● **Document extract**:
++++++++++++++++++++

Adding interactive tooltips to SVG files

A handy hack to add some web interactivity to your SVG visualizations.

By Carlos A. Toruño P.

July 22, 2024

Creating data visualizations can be quite the challenge. You need to understand your data, get creative with the design (and maybe even some story-telling), have the technical skills to bring it all together, and adapt it to your audience. In one of my first blog posts, I shared my process for making data visualizations, including some thoughts on the use of static vs interactive charts. The thing is, creating data visualizations is more than just displaying numbers or text, you need to think on ways to allow your audience to engage with your data. Today, I want to share a little hack I came up with in order to blend static and interactive charts into a single outcome. Why would I ever want todo this? Well, interactive dashboards require of a server back-end that will do some computation after receiving inputs from the user. Sometimes, you do not need such capacity, instead, very simple and basic animations would be more than enough to facilitate a better understanding of the data. I’m calling this “Project Tooltips.” Stick around, and I’ll show you what it’s all about! I promise no popcorn, but at least (!!! spoiler alert!!!) you will learn how to add interactive tooltips to static charts without needing that C++, Java, or Python server behind the courtains.

The problem at hand

So, back in my office, we have been producing these graphic reports that consist on very simple documents that heavily rely on the use of data visualizations to deliver messages from the data that we collect in our public opinion polls. Take this report on the Rule of Law in Peru 2022 as an example. After a brief section on the Executive Findings, we go heavy metal mode shooting chart after chart to the reader. One of the bright innovations that we have been applying to the latest reports is on switching the primary outcome from printed PDFs to scroll-down-until-you-get-bored web versions. Personally, I love the idea. Nowadays, we produce a web and printed version of the report using HyperText Markup Language (HTML) and Cascading Style Sheets (CSS).

So far, in order to have harmony between the printed and web version of the report, we have opted for producing purely static visualizations. At the end of the day, when you are looking at a single country over time or comparing the latest data between a limited set of countries, the need for interactivity is a nice-to-have more than a need. Since the beginning, we have been producing our data visualizations as Scalable Vector Graphics (SVG) rather than using raster-based formats such as the popular PNGs or JPGs. Why? Vector-based formats are more suitable for editing and they are also more suitable for the web. I won’t go into detail about the difference between vector and raster formats (my GIS professor from grad school would be disappointed), but I would suggest you to watch the video bellow if you are insterested. Trust me, the use of SVGs is key for what we are trying to achieve.

++++++++++++++++++++

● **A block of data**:
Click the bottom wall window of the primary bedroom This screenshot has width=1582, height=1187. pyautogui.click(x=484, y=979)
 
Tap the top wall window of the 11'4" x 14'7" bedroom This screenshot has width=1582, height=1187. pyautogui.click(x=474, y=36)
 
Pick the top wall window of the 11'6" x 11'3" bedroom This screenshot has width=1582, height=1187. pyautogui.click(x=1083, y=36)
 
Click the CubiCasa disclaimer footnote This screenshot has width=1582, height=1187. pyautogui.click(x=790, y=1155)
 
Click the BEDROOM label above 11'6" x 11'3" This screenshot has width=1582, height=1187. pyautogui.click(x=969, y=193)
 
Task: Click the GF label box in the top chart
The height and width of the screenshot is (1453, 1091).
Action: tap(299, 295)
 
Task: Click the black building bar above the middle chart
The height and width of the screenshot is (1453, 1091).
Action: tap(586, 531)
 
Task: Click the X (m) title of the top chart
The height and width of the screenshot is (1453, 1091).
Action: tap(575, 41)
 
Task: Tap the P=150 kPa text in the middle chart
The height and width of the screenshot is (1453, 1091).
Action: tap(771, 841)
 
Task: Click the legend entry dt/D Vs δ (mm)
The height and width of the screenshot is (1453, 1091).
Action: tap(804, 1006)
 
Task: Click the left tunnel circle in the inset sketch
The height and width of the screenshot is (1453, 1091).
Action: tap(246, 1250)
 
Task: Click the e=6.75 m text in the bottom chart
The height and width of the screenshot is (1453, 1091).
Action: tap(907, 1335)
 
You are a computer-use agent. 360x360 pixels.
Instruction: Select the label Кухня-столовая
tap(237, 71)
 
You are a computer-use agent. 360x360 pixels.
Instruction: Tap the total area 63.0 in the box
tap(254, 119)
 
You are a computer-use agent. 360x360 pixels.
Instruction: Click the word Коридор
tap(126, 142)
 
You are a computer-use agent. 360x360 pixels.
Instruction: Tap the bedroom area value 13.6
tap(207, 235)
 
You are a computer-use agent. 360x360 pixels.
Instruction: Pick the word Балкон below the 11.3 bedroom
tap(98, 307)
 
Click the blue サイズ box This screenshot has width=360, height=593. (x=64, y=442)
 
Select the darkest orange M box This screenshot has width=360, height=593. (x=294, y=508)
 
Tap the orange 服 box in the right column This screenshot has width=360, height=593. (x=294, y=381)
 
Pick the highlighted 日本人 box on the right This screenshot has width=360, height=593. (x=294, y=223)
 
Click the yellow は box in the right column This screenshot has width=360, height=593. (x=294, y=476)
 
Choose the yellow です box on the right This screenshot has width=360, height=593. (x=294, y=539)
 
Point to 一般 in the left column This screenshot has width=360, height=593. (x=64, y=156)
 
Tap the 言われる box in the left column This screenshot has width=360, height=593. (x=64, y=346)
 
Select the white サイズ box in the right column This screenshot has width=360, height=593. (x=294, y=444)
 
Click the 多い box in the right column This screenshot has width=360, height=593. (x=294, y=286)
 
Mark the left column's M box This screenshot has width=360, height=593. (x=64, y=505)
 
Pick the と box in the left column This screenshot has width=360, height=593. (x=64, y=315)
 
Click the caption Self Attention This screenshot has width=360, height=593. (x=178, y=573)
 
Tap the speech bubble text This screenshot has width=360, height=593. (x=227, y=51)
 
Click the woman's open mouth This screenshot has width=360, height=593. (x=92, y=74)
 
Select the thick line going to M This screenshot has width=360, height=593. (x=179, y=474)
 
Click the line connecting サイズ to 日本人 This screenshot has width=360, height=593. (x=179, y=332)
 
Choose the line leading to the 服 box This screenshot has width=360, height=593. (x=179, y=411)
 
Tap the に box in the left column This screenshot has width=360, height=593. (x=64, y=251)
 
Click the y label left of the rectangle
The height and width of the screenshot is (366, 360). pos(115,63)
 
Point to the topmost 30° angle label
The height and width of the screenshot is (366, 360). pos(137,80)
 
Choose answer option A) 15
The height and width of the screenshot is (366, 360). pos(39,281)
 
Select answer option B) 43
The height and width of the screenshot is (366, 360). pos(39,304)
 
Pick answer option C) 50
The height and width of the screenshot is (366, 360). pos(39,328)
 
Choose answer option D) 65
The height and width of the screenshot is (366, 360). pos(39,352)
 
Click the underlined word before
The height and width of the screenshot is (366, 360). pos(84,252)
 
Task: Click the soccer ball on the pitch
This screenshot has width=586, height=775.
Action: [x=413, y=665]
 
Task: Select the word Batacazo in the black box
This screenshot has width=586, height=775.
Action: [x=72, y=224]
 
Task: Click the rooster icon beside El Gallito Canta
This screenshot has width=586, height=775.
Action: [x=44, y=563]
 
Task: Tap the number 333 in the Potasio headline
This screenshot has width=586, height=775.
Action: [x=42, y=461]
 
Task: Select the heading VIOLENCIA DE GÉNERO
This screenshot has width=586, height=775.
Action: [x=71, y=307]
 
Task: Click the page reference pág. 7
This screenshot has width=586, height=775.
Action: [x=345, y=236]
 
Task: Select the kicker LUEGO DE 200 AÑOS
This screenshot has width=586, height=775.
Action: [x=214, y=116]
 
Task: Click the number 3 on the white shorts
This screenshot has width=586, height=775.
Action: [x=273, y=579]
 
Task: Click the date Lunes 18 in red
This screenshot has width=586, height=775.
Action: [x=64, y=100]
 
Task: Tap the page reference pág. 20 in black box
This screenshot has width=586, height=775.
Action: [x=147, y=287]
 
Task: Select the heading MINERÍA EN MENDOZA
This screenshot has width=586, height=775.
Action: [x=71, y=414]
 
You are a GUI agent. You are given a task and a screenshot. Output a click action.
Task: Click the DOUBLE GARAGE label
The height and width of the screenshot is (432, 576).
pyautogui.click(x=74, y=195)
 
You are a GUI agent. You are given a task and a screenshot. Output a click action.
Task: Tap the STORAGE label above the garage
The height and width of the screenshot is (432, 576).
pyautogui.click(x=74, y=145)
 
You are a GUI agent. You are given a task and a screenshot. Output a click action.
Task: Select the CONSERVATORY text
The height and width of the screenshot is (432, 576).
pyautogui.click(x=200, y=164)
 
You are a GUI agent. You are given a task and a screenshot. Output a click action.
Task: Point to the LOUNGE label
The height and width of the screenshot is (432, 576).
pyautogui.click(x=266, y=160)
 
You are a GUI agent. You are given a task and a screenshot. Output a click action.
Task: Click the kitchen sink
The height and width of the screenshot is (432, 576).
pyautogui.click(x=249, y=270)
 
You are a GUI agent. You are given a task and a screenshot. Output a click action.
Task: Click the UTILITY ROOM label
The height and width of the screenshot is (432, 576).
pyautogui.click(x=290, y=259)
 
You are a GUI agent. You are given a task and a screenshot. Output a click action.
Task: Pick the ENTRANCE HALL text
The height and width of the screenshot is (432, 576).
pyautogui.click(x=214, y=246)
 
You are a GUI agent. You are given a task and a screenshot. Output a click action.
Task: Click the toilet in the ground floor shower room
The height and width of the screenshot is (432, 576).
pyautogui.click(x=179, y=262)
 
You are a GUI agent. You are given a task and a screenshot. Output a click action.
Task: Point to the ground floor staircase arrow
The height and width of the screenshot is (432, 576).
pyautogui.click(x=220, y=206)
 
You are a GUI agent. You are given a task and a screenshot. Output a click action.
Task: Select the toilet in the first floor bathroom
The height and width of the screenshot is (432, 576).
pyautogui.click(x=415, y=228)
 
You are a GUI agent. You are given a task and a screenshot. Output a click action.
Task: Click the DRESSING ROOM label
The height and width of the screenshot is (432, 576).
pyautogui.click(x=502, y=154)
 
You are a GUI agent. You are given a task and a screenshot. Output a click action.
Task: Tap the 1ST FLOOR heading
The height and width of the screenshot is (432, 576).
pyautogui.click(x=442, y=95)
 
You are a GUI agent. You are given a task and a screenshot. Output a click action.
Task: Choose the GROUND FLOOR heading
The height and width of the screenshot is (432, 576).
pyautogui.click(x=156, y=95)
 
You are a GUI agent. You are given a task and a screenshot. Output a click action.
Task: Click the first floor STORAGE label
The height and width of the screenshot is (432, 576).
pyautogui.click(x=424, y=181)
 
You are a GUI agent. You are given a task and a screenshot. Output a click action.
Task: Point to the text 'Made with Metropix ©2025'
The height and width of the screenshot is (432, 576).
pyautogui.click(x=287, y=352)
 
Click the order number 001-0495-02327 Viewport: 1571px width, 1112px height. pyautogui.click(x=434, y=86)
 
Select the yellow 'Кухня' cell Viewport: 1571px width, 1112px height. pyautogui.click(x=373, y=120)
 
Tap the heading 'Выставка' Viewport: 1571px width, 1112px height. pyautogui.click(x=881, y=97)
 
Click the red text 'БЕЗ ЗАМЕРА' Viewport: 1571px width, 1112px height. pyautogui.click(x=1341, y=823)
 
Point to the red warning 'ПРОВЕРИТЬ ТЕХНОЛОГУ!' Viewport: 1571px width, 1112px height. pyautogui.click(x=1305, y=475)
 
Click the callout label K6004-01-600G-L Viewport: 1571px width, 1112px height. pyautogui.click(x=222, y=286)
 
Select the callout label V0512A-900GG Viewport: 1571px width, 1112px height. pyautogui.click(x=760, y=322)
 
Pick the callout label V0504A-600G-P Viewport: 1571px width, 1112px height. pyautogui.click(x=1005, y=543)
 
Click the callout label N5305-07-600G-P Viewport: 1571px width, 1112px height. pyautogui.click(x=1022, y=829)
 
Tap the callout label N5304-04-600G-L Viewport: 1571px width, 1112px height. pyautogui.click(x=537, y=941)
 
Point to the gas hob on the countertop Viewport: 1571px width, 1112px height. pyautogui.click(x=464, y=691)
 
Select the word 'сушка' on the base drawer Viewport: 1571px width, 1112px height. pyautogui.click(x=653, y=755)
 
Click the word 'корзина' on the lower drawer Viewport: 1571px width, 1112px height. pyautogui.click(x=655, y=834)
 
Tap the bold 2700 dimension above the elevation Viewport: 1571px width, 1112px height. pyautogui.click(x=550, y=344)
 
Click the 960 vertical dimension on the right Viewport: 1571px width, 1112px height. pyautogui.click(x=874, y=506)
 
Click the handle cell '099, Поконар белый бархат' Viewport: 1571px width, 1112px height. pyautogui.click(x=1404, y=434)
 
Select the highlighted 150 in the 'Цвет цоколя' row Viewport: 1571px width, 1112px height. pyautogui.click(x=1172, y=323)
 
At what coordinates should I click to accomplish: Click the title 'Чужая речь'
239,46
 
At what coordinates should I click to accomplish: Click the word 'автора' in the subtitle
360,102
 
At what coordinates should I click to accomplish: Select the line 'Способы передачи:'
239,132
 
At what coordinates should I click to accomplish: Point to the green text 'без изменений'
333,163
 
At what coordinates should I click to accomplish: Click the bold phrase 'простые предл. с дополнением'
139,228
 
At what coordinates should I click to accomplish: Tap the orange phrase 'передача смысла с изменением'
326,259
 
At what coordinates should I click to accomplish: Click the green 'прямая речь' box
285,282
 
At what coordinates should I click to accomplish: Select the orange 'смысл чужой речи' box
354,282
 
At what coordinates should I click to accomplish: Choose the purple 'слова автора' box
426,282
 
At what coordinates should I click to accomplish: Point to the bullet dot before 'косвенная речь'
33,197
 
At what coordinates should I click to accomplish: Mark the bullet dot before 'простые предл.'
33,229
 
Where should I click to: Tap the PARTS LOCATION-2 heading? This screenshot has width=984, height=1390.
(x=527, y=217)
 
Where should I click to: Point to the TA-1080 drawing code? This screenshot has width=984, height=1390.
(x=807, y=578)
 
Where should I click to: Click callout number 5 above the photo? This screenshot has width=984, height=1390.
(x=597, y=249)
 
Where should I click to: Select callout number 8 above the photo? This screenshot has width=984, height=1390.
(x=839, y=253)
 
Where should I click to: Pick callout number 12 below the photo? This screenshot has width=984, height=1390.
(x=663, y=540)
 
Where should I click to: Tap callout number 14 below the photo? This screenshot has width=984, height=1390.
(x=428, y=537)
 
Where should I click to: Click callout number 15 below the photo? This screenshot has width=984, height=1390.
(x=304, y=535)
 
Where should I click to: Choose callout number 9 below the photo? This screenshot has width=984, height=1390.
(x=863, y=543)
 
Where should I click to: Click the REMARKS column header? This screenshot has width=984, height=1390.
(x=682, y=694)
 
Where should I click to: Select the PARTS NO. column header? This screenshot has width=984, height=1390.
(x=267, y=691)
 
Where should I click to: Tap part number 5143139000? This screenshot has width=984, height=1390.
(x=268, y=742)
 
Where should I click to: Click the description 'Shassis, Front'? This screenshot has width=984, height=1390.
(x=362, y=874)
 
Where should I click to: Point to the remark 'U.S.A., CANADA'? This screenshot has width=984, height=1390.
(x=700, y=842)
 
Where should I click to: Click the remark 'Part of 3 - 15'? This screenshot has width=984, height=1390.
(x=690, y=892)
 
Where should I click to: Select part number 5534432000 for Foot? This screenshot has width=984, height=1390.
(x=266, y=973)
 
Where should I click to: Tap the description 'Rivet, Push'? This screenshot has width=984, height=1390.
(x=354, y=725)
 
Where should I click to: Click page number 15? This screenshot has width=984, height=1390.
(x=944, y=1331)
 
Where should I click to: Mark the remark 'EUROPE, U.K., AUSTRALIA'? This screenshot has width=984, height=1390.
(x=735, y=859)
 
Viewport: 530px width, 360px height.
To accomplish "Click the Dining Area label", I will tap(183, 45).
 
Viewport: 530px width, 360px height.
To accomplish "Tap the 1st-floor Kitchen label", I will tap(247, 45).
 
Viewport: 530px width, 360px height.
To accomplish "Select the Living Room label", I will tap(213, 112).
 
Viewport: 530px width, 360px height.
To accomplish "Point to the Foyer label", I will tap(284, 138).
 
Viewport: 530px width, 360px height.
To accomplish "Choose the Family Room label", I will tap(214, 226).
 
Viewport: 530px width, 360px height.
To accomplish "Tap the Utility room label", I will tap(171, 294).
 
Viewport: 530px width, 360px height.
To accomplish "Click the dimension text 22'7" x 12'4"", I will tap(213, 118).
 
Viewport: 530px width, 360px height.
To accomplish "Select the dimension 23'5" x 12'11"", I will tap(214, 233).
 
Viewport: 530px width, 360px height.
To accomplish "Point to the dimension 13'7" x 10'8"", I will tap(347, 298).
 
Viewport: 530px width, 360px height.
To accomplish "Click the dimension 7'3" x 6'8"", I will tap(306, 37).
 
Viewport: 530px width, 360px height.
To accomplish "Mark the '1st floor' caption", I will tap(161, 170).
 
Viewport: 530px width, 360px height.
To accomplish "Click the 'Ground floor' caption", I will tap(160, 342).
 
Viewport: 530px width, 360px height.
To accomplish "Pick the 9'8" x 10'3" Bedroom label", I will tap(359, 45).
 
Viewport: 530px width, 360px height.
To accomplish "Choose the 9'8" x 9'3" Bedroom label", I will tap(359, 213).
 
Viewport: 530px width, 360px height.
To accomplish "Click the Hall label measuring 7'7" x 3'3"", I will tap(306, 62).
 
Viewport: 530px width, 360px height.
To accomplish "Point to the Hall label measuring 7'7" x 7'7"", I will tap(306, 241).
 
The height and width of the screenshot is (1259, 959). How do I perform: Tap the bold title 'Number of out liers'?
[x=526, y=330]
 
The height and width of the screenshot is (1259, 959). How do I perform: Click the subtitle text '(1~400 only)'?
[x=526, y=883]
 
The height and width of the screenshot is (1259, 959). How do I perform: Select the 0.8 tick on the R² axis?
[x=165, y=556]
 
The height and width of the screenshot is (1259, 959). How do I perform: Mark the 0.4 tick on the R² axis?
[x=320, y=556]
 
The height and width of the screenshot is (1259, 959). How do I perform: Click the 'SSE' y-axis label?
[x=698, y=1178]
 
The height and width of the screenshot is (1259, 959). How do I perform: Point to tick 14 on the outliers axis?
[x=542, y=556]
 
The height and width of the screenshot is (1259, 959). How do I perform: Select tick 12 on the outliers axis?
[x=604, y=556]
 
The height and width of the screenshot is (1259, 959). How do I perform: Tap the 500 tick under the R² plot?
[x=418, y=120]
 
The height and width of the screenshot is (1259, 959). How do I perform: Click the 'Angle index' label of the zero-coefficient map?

++++++++++++++++++++

● **To do**:
1) In the SVG tooltips post, what name does the author give to the hack?
2) Repeat everything in the SVG tooltips post from "So far, in order" down to "trying to achieve.".

● **Exercise solutions**:
1) Project Tooltips

2)
So far, in order to have harmony between the printed and web version of the report, we have opted for producing purely static visualizations. At the end of the day, when you are looking at a single country over time or comparing the latest data between a limited set of countries, the need for interactivity is a nice-to-have more than a need. Since the beginning, we have been producing our data visualizations as Scalable Vector Graphics (SVG) rather than using raster-based formats such as the popular PNGs or JPGs. Why? Vector-based formats are more suitable for editing and they are also more suitable for the web. I won’t go into detail about the difference between vector and raster formats (my GIS professor from grad school would be disappointed), but I would suggest you to watch the video bellow if you are insterested. Trust me, the use of SVGs is key for what we are trying to achieve.